━━ Text provided ━━

Yeonguijeong () was a title created in 1400, during the Joseon Kingdom and the Korean Empire times (1392–1910) and given to the Chief State Councillor as the highest government position of "Uijeongbu" (State Council). Existing for over 500 years, the function was handed over in 1895 during the Gabo Reform to the newly formed position of Prime Minister of Korea. Only one official at a time was appointed to the position and though was generally called Yeongsang, was also referred to as Sangsang, Sugyu or Wonbo. Although the title of Yeonguijeong was legally defined as the highest post in charge of all state affairs, its practical functions changed drastically depending on the particular King and whether that King's power was strong or weak.

The establishment 
The Korean Joseon inherited the state structure of its predecessor, the Goryeo (918–1392), but soon began to reorganize the government.  In 1400, the second year after King Jeongjong ascended to the throne, he renamed the Privy Council or Dopyeonguisasa, the highest assigned post in charge of the state affairs of Goryeo, to "Uijeongbu" and let the post be called "yeonguijeong busa" (領議政府事). As both functions of Uijeongbu got stronger, and its system was further revised, Yeonguijeong busa was renamed to Yeonguijeong in a firm establishment of the office.

In 1466, the position was officially put in statutory form as Gyeongguk daejeon (Complete Code of Law) was compiled. The Yeongjuijeong title was generally conferred on a senior minister who had previously served as Jwauijeong (Left State Councilor ), a post immediately below that of Yeonguijeong, but higher than that of Uuijeong (Right  State Councillor). The three posts were collectively referred to as "Samjeongseung" 삼정승  or "Samuijeong" (Three High Councillors).

List of the Chief State Councillors of Joseon period 

This table started as a translation of the :ko:영의정 (Yeonguijeong) page published by the Korean Wikipedia . The corresponding items are tagged "kp" in the "source" column. Not a single reference was provided in this page. For the 1st-14th reigns, a Gregorian installation date was given (the best possibility). In case of multiple occurrences e.g.	Seong Seokrin during Taejong reign, this is acknowledged by a tag in the "#" column. For the 14th-26th reigns, only the names were given, so that chronological order is not enforced. For example, Chae Jegong was cited once for the Jeongjo reign, while the biographical article :ko:채제공 (Chae Jegong) was listing 1776, 1790, 1793.

Additional material coming from the WorldStatesmen page  is tagged as "ws" in the source column. Here too, no references are given. When a cross-checking with the Korean page of a given statesman has been possible, hangul transcription and life dates have been borrowed.

In any case, the column KO is checked each time the corresponding biography exists on the Korean Wikipedia.

Changes of Yeonguijeong's roles 
Until April 1436, the 18th year of Sejong the Great's reign, Jwauijeong and Uuijeong concurrently served as Panijosa (判吏曹事) and Panbyeongjosa (判兵曹事) respectively, so that they governed personnel affairs of yangban (the literary and military nobility).

Yeonguijeong continued to exist as an honorary post, and so only managed to contemplate and adjust diplomatic documents or re-examine the cases of condemned people.

━━━
━━ Supplied data ━━

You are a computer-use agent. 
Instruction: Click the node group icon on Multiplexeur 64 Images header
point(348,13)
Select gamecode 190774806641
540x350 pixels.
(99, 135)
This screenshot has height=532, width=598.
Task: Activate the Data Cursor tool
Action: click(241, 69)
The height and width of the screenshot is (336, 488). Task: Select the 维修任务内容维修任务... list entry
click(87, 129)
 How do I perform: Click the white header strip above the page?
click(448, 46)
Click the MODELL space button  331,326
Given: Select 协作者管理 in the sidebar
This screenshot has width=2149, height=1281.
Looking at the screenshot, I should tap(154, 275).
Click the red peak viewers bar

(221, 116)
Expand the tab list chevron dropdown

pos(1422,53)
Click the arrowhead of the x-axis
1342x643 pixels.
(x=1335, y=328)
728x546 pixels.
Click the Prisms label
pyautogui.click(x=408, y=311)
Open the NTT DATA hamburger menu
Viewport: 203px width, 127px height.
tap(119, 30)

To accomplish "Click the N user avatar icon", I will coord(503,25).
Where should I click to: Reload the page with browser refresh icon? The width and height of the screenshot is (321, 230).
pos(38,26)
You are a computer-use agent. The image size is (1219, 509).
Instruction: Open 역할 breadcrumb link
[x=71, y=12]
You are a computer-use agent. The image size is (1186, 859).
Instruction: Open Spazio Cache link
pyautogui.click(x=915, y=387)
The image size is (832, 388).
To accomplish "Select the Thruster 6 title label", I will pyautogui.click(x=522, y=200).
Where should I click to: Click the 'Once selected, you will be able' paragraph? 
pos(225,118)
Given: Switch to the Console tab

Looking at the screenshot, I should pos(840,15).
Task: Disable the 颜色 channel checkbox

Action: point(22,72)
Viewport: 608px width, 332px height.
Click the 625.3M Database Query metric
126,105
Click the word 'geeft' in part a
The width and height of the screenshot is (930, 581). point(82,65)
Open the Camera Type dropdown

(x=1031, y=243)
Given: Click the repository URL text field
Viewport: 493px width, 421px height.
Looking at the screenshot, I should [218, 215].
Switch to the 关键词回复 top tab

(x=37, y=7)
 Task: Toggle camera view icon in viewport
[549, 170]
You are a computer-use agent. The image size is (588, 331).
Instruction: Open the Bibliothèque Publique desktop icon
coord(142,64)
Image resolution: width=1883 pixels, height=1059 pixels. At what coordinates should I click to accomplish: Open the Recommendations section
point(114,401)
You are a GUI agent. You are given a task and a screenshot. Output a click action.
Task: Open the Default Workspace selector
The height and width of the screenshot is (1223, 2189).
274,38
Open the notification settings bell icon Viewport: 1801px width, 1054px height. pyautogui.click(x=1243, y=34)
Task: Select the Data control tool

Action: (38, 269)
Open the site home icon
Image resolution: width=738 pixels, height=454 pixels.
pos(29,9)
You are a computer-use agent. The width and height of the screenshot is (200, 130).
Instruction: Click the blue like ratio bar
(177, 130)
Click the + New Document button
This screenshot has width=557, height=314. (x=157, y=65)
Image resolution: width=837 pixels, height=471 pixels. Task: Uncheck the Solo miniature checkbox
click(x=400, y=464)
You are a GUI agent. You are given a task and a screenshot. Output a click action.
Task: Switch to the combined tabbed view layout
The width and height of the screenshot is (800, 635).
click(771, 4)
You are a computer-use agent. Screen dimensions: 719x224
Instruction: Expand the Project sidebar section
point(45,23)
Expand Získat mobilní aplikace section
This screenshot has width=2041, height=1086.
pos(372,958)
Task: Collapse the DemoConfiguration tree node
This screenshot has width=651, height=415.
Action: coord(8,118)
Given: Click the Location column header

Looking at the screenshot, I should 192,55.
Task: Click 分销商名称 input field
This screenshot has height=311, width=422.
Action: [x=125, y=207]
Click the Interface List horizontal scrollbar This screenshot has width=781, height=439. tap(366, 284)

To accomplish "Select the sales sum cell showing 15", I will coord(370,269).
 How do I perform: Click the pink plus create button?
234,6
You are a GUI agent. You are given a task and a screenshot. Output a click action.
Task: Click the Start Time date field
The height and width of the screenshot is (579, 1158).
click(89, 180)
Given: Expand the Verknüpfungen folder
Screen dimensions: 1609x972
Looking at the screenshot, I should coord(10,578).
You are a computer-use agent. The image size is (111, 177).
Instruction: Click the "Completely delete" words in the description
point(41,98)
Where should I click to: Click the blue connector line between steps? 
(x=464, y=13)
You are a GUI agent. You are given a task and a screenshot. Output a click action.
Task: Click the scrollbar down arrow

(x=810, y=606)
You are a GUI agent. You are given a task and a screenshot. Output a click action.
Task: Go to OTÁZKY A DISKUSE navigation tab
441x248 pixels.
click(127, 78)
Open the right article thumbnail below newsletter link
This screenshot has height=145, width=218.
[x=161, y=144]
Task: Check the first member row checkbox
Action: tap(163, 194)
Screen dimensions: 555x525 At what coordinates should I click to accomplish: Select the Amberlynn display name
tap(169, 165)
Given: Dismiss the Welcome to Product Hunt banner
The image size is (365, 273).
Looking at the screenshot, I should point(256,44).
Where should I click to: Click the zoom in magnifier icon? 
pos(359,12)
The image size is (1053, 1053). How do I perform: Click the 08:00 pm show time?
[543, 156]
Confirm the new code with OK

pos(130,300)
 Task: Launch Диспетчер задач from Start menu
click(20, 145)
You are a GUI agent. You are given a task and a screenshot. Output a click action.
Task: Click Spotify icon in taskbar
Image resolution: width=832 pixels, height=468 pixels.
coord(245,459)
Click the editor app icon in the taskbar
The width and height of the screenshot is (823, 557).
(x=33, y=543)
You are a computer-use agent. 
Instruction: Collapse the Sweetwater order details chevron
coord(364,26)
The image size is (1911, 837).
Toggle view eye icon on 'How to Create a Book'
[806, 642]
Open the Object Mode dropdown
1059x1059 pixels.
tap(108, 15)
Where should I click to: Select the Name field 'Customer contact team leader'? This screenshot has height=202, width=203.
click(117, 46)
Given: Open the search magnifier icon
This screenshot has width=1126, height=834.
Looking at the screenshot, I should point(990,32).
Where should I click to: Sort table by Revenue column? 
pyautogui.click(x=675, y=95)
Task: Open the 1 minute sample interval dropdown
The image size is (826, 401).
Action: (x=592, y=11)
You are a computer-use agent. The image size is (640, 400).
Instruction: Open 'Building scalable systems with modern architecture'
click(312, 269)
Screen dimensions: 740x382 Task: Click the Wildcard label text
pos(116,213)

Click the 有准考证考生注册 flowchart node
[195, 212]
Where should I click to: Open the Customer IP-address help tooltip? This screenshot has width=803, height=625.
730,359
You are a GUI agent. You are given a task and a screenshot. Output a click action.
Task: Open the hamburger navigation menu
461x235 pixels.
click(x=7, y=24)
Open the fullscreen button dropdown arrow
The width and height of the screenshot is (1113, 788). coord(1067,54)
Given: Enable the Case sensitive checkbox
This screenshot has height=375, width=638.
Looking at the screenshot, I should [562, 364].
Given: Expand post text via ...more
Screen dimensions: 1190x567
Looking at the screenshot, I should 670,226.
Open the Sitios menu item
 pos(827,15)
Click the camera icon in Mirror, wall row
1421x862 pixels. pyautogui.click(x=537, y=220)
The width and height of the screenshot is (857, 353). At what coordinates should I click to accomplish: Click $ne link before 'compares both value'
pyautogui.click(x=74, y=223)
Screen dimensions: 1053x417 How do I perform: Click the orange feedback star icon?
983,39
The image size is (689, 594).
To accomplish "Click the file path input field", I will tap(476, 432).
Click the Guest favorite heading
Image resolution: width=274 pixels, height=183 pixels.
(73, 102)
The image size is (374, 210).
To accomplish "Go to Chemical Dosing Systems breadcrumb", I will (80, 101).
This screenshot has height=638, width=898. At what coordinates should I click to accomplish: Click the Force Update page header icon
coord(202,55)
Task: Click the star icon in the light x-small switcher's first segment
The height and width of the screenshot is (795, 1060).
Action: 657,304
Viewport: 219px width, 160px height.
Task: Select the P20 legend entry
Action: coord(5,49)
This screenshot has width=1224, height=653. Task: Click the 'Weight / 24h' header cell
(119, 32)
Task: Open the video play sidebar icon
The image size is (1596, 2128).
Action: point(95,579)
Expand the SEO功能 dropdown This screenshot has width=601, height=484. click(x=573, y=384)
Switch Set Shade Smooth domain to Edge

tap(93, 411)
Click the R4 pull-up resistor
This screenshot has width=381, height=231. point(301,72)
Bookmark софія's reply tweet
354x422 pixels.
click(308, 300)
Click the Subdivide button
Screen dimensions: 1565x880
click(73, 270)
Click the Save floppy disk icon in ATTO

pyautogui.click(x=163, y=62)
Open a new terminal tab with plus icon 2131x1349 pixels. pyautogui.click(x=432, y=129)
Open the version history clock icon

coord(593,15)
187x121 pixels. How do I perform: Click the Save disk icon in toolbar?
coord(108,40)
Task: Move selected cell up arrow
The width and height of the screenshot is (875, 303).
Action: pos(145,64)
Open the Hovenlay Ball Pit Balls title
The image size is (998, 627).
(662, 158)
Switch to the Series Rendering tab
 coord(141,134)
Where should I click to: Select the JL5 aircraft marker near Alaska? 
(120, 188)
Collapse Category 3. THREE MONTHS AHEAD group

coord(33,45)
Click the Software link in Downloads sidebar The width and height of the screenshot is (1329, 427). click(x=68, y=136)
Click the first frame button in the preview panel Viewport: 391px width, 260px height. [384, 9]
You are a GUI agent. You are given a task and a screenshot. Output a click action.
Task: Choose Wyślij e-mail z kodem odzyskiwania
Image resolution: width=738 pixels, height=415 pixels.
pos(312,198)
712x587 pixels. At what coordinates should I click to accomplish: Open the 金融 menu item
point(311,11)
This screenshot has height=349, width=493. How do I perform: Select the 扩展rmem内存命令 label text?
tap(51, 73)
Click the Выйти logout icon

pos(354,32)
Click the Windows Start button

━━━

**Your tasks:**
1. Answer these questions using the text on Yeonguijeong:
(a) In what year was the title of Yeonguijeong created?
(b) During which reform was the function handed over to the newly formed position of Prime Minister of Korea?
(c) Until what month and year did Jwauijeong and Uuijeong concurrently serve as Panijosa and Panbyeongjosa?
2. Please write out the passage of the Yeonguijeong text from "List of the" to "1776, 1790, 1793.", word for word.
3. Extend the text on Yeonguijeong, starting after its last sentence.

**Task-by-task results:**
1.
(a) 1400
(b) The Gabo Reform, in 1895
(c) April 1436

2.
List of the Chief State Councillors of Joseon period 

This table started as a translation of the :ko:영의정 (Yeonguijeong) page published by the Korean Wikipedia . The corresponding items are tagged "kp" in the "source" column. Not a single reference was provided in this page. For the 1st-14th reigns, a Gregorian installation date was given (the best possibility). In case of multiple occurrences e.g.	Seong Seokrin during Taejong reign, this is acknowledged by a tag in the "#" column. For the 14th-26th reigns, only the names were given, so that chronological order is not enforced. For example, Chae Jegong was cited once for the Jeongjo reign, while the biographical article :ko:채제공 (Chae Jegong) was listing 1776, 1790, 1793.

3.
However, when Hwang Hui was appointed as "Yeonguijeong busa" in that same year, the king modified the government system to strengthen the power of Samjeongseung from the Yukjo (Six Ministries) centered system.  With the reform, Sejong noted that a situation in which three highest senior advisors could not participate in the state affairs contravened the original intention to have them as the high state councillors.

During the reform, Yukjo conferred with Uijeongbu regarding the responsibilities of each minister. Uijeongbu discussed legitimacy of the issues, and then reported to the king.  After receiving an approval from the king, Uijeongbu returned to Yujo to enact the assigned affairs.  As a result, Yeonguijeong came to participate more actively in the representative work as the head of Uijeongbu.  However, other ministerial duities, such as the rights of Ijo (吏曹; Ministry of Personnel) and Byeongjo (兵曹, Ministry of Military Affairs) to implement personnel management, Byeongjo's mobilization of soldiers, Hyeongjo (刑曹, Ministry of Punishments)'s right to handle all criminals other than condemned people, were still directly operated by the related ministers.

When Prince Suyang usurped the place of his nephew, King Danjong, the function of Yeonguijeong was relegated to its previous powerless position. This was because when the King Sejo was still a prince, his actions were greatly restricted by his political rivals, Yeonguijeong, Hwangbo In (皇甫仁) and Jwauijeong, Kim Jongseo (金宗瑞). So during the reigns of King Seongjong and Jungjong, there were several proposals to restore the former powers of Uijeongbu, but those suggestions were not implemented.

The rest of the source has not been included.